> Exercise prompt
Write the lines of the data below as a JSON list of strings, one string per line, with blank lines dropped. Begin at the line that has "Viewport: 711px width, 440px height.", continue through the end of the data, and leave the pictures out.

> Records supplied
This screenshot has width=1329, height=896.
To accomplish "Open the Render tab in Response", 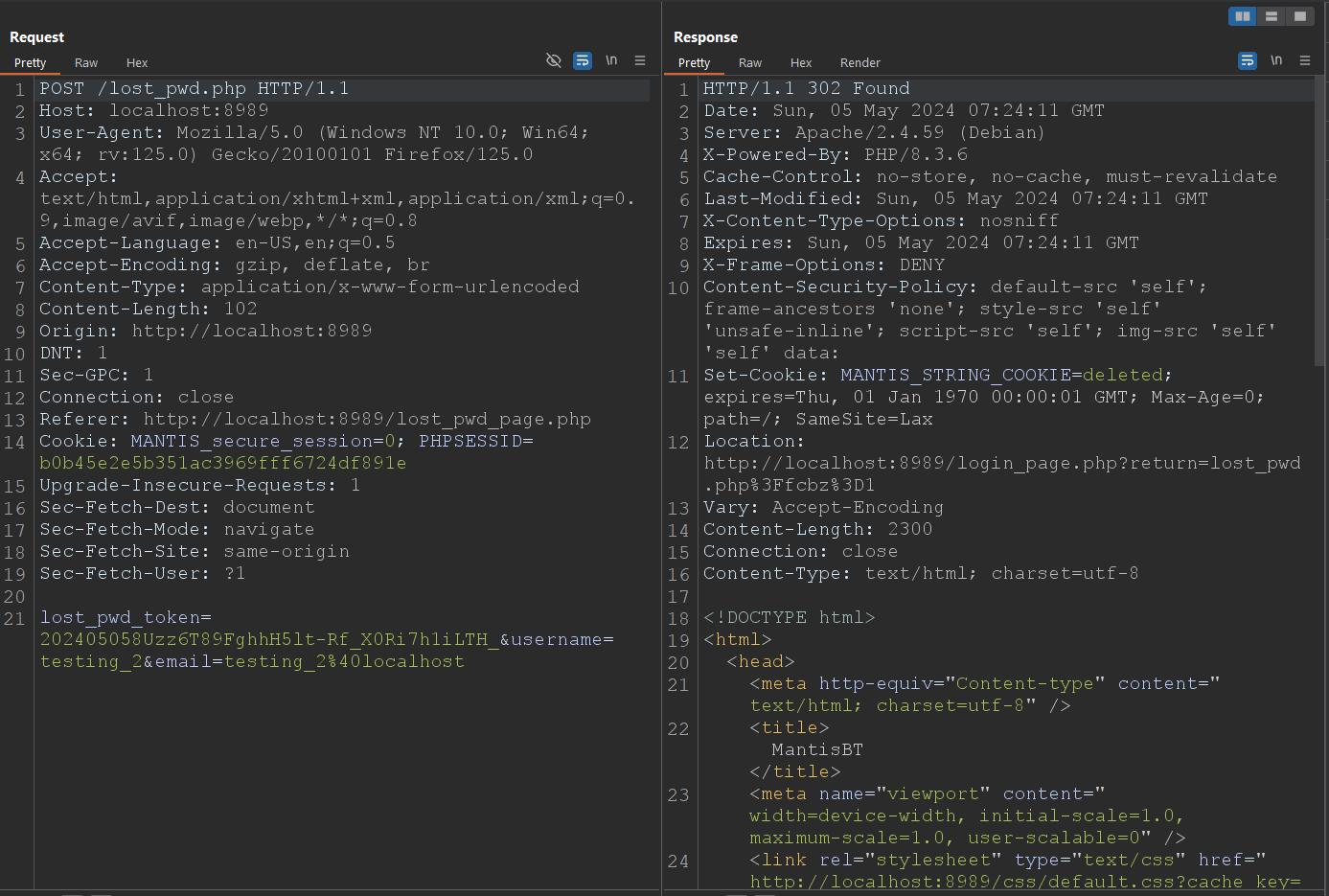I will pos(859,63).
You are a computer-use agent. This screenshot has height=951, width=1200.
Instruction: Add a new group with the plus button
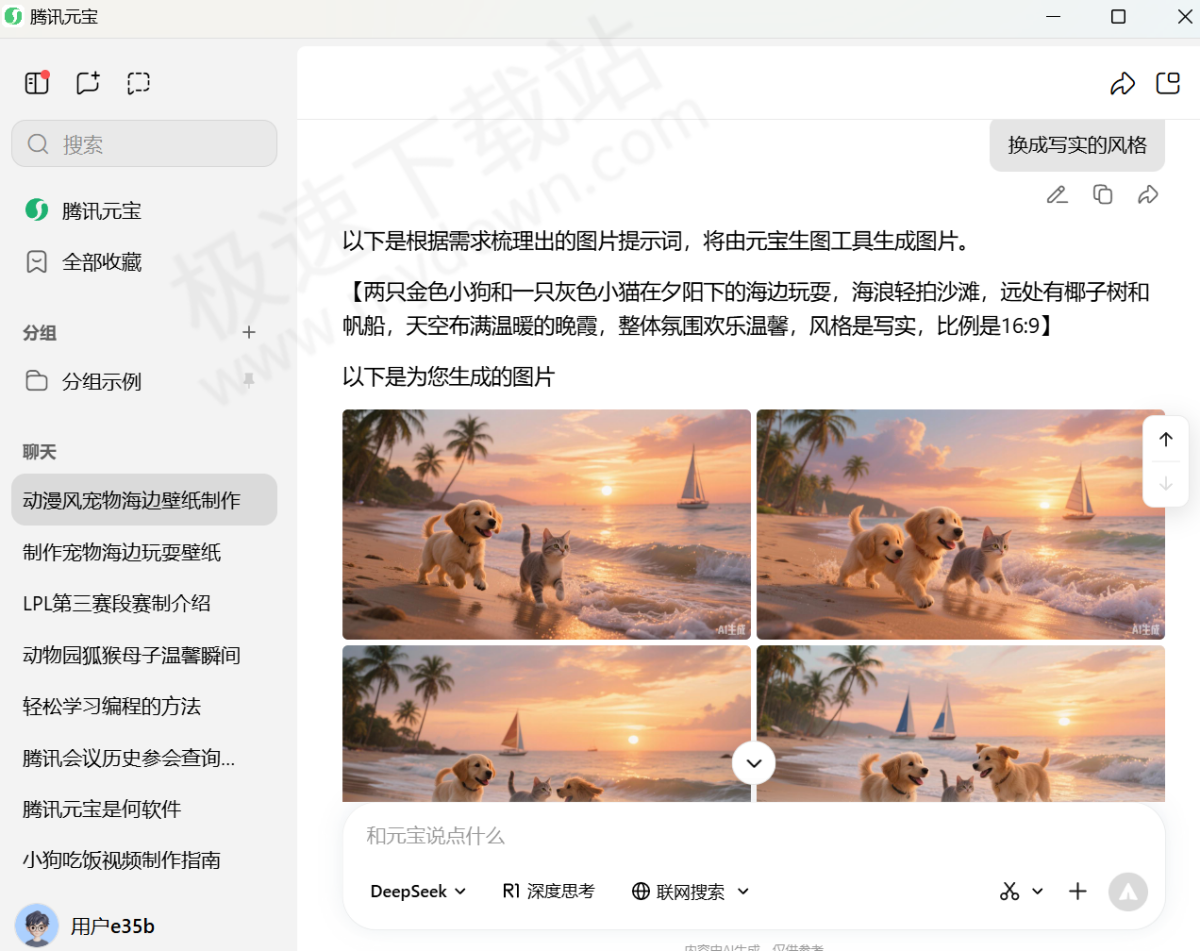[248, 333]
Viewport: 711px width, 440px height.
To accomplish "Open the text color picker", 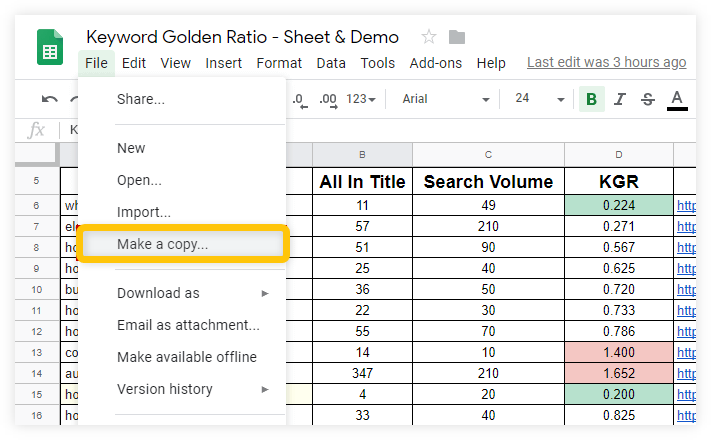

> Solution to the exercise
[
  "Viewport: 711px width, 440px height.",
  "To accomplish \"Open the text color picker\", "
]